The problem with analyzing payer data in freemium

Posted on February 15, 2016 by Eric

Given the inherently low percentage of users in a freemium product that convert into payers, as well as the skew of the distribution of lifetime values that freemium developers hope to achieve in their userbases, it might be tempting for a freemium developer to focus most of their product analysis on monetization.

But there are serious problems with putting too much emphasis on optimizing for monetization in freemium products, especially with analytical exercises that attempt to segment paying users. Beyond the practical issues with this type of analysis -- some of which are addressed below -- a development mentality that myopically attunes to monetization could potentially neglect the priority of scale in freemium and the dynamic between monetization and retention. Especially for mobile apps, because of platform charts and the nature of discoverability on mobile, optimizing for monetization may be sub-optimal if it produces bottlenecks in user activity that lead to increases in churn (and thus decreases in virality) that limit the overall size of the user base.

But more concretely, the reason attempting to draw actionable cues from the data generated by paying users is problematic is that there simply aren't a lot of them in a freemium product. Assuming a freemium product with 1MM DAUs has a conversion rate (to paying users) of 5% -- which is high -- and that the presence of users that have paid at least once are distributed somewhat evenly within the product from day-to-day, on any given day only 50,000 revenue-contributing users are present in the user base.

50,000 users may seem like a lot, but unless the product is specific to some demographic or platform (eg. it is available only on iOS in the US), the curse of dimensionality can quickly whittle such a group down into smaller sub-groups that aren't statistically viable for analysis.

And dimensionality is exactly what makes a data set around player activity valuable for the purposes of marketing: what use is, for instance, an LTV profile if it can't be used to generate more users with that profile (in other words, to set targeting parameters for marketing campaigns)? In-product monetization data is interesting, of course -- for instance, whether payers that pay in their first session ultimately end up spending more than payers that don't -- but unless it can be broken down by the dimensions that ad campaigns can be targeted with, such as device type, location, acquisition source, etc., it's not really anything more than trivia, at least for the purposes of acquiring more users of a certain profile (there's obviously a strong case for using monetization data for product optimizations, but the focus of this article is marketing).

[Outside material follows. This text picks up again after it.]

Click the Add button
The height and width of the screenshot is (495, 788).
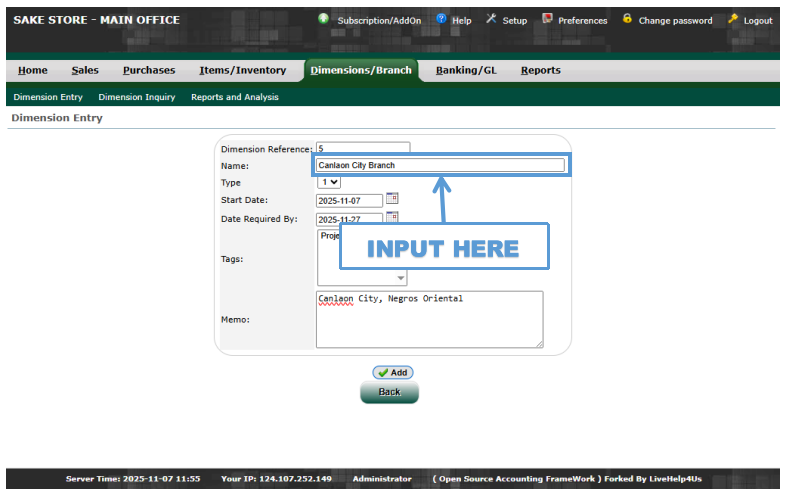[392, 372]
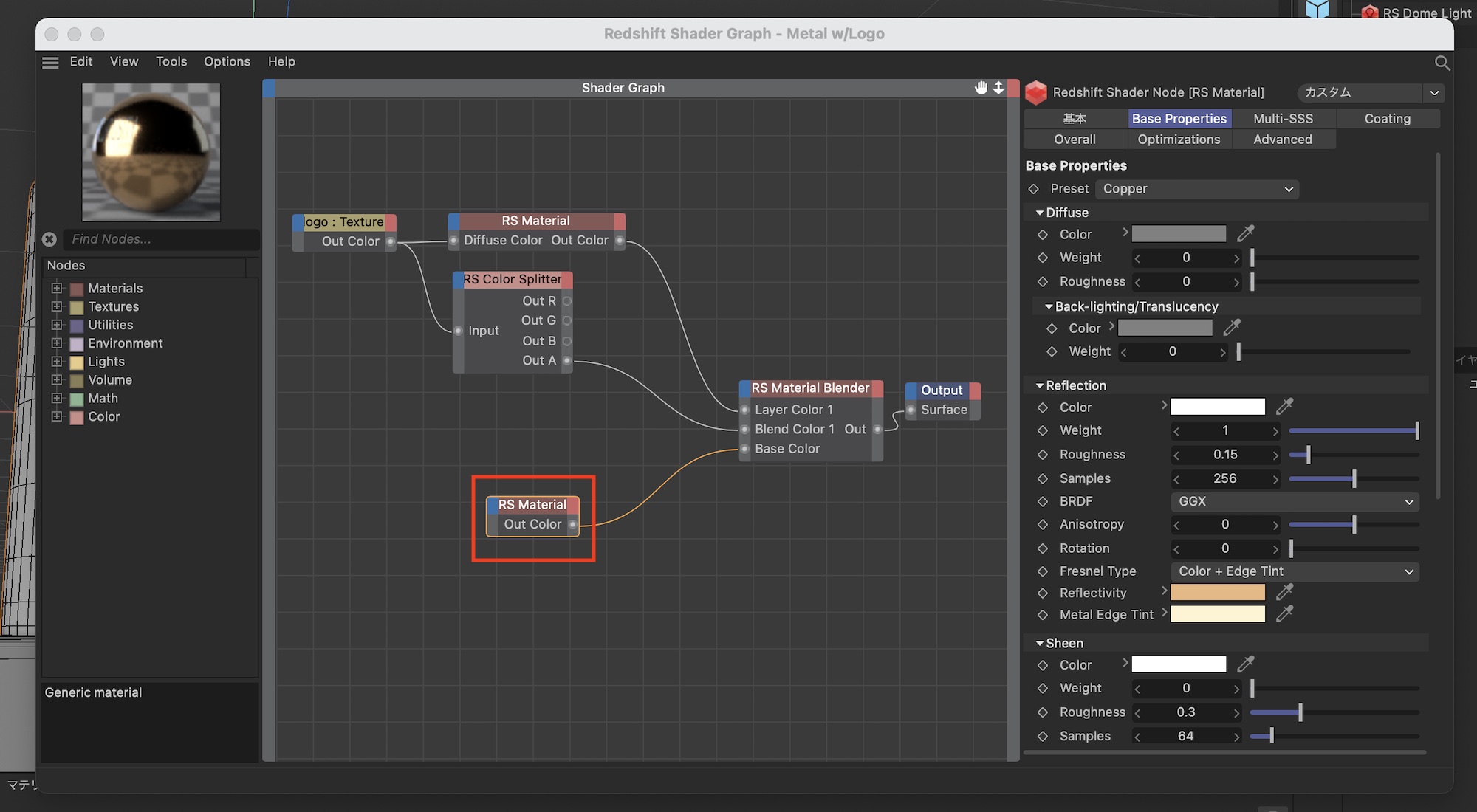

This is what makes retention data such a powerful point of analysis: retention profiles can be built for every DAU a product has. And retention, of course, is a pre-requisite for monetization, anyway: users can't pay if they're not using the product.

Conventional wisdom generally holds that soft launches for freemium apps should be evaluated on the basis of retention (and not monetization) precisely because of this fact. In a soft launch, data is scarce and the product's economy is considered in flux. Optimizing the product around what makes users stick around (to potentially pay later) makes sense in this context because, by definition, the product is being changed frequently and evaluated. But this shouldn't really change after hard launch; a freemium product ("product-as-a-service") should constantly be evaluated and improved upon, and doing so through the lens of monetization attaches an unnecessary immediacy to a process that should be viewed, at least in the abstract, as interminable.

  • aaron

    i've personally experienced the pain in doing this type of exercise. and at the end coming to realize that it's futile to try to make any sort of sense off the tiny number of conversions. trying to convince the boss that this is not a good way to spend time is another exercise in itself.

  • ESeufert

    I think you may have missed the point of the post. 50k is "small" because it then needs to be broken down by the various dimensions that are targetable for the purposes of marketing. The point of the post isn't the relative size of the paying player bus, but rather that the only way to make payer profiles actionable is to be able to target them with marketing. But even then, yes, breaking 50k users down into targetable groups (based on combinations of dimensions) has, in my experience, produced a large degree of variance within the groups in terms of overall LTVs and general demographic trends. Also, I think you might need to revisit your definition of the term "noise" in the freemium context, given that very few (if any) variables are distributed normally.